笔者认为,上文中的第一种犯罪形式—以企业经营活动名义进行涉众型经济犯罪的情况映射出了行政机关的监管存在粗放、零散的问题。我国在行政管理体制上存在一定“重准入审批、轻后续管理”问题。国家制定法的出现和增加只是由于社会生活、特别是经济生活方式变化而引起制度变迁之一。 在经济转型和行政监管体制变革的交汇期,新、旧的管理格局之间的转化尚未完成,行政机关的权责划分也仍然有待明确,出现审核不严格、监管滞后等行政问题叠加的局面。

另一方面,部分企业僭越法律吸收资金也折射出了当前中小企业缺少融资渠道,缺乏运营资本的窘境。资产、信用良好的大型企业往往是银行等金融机构竞相服务的对象,与之相反的是,部分中小企业却是不得不面对银行“惜贷”的局面,如此一来,这些企业便通过募集民间资本的方式进行运作,当企业无法面对高额的利息,募资行为便逐渐演化成了集资诈骗等犯罪行为。

5.政法机关执法办案难度大。犯罪对公利益的危害越大,促使人们犯罪的力量越强。只有通过强有力的惩处才能起到一般预防的作用。近年来,尽管政法机关在打击涉众型经济犯罪方面进行了大量的实践,但由于各种原因,办案压力仍然是有增无减。

从侦查机关的视角来看,办理涉众型经济犯罪存在诸多瓶颈。第一,取证难度大。一是被害人数量众多,导致需要收集的证据材料异常庞大;另一方面,由于涉众型经济犯罪具有极强的非地域性,取证难度又被提升。二是证据复杂。电子证据不易收集且真实性不易确定。第二,维稳工作压力大。由于该类犯罪侵犯到了群众切身的财产利益,因此群众在损失难以挽回时往往将压力传导至侦查机关。侦查机关需要同步处理案件办理、群众上访、回应群众利益诉求等待,多头办案、全线办案,不可避免的会分散公安机关的办案精力。第三,及时挖掘案件线索难度大。理论上来讲,对于犯罪行为公安机关应尽可能的“早发现、早打击”。但是从实际操作来看,难度却较大。正如前文所指出的,涉众型经济犯罪呈现出明显的非地缘性特征。跨区域、跨管辖的情况是十分普遍的,多头管辖致使查处无门。值得注意的是,作为公安机关基层组织的派出所,是没有很多类型经济类犯罪的办理权限的,这也使得最贴近群众的、最日常的警务工作不能对涉众型经济犯罪起到在初期查处的作用。

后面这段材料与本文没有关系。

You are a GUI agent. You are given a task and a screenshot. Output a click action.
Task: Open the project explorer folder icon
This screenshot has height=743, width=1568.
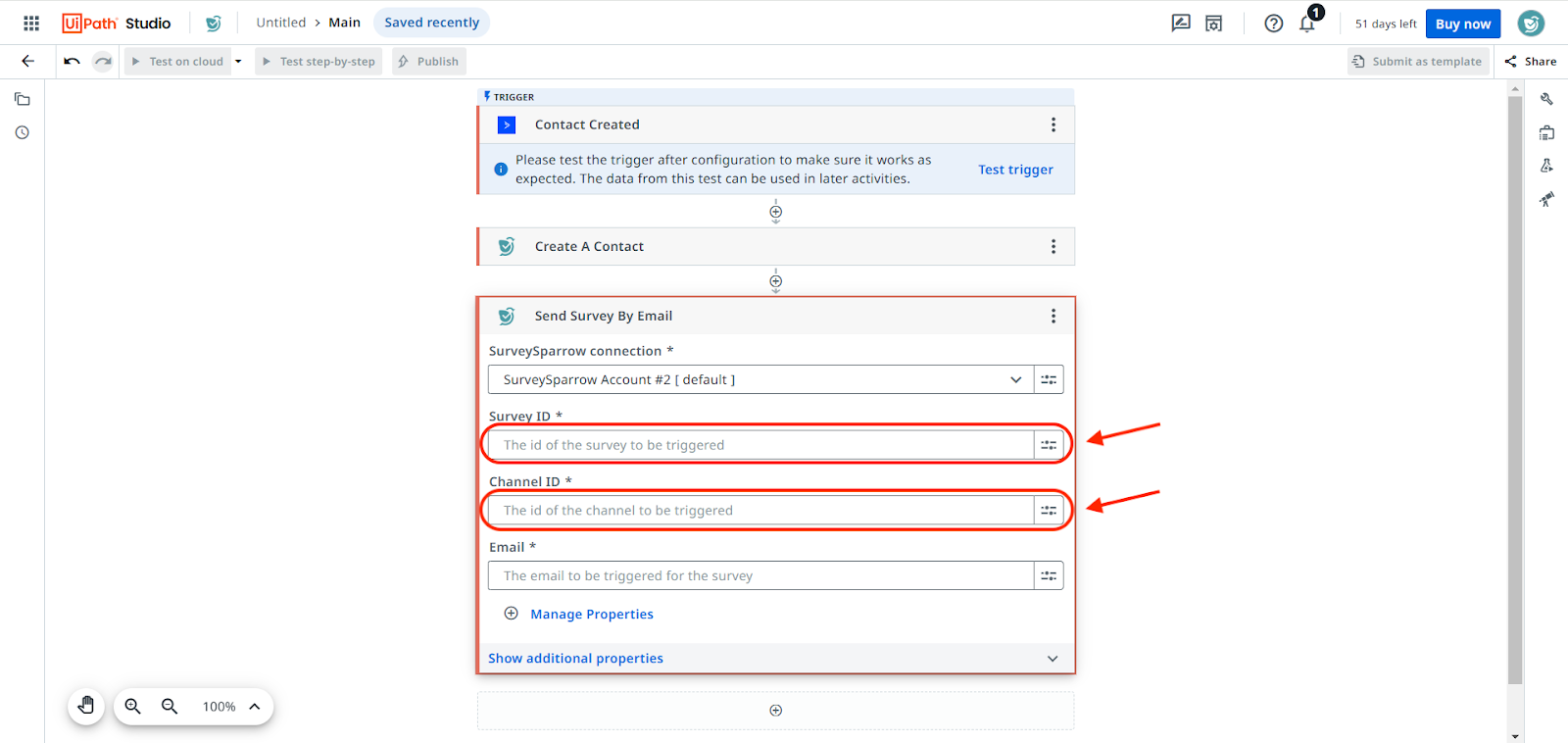click(23, 99)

从检、法系统的视角来看。一是金融专业人才较为缺乏。要有效打击经济领域的犯罪不仅需要办案人员具有扎实的法律功底,也需要办案人员具有一定的金融知识背景、了解金融行业规则。但从当前检、法机关办案条线人员的专业背景构成上来看,办案人员的法学教育背景无疑是占据主导地位的。任何事物都具有两面性,在法学教育背景的司法从业人员占据主导对于提升司法活动的专业性来说当然是具有积极意义的,但另一方面,也会出现司法从业人员知识的综合性、复合性较为缺乏的局面。面对当前复杂的涉众型经济犯罪态势,检、法系统办案人员面临的挑战和压力无疑是巨大的。二是司法机制的不健全。“法律应该以社会为基础。” 伴随着社会的不断发展,涉众型经济犯罪的模式也在不断变化,法律作为上层建筑,是对经济社会基础的映射产物,因此不可避免的具有滞后性。但法律又必然具有稳定性,因此法律的应然与现实的实然之间具有了天然的鸿沟。对于一些新型的涉众型经济犯罪,法律不能及时修订、完善所导致的缺位,为案件的办理、行为的认定造成了诸多困难,一定程度上也给予了少数犯罪分子可乘之机。

2、涉众型经济犯罪防范对策—以政法机关为主体

“造法易,执法难。” 这句法谚在今天的社会得到了有效的诠释。完美的法律是永远不可能存在的,因此,至为重要的是勤于运用法律。通过执法、司法手段预防、惩治涉众型财产犯罪,是政法机关维护社会稳定的应有之义。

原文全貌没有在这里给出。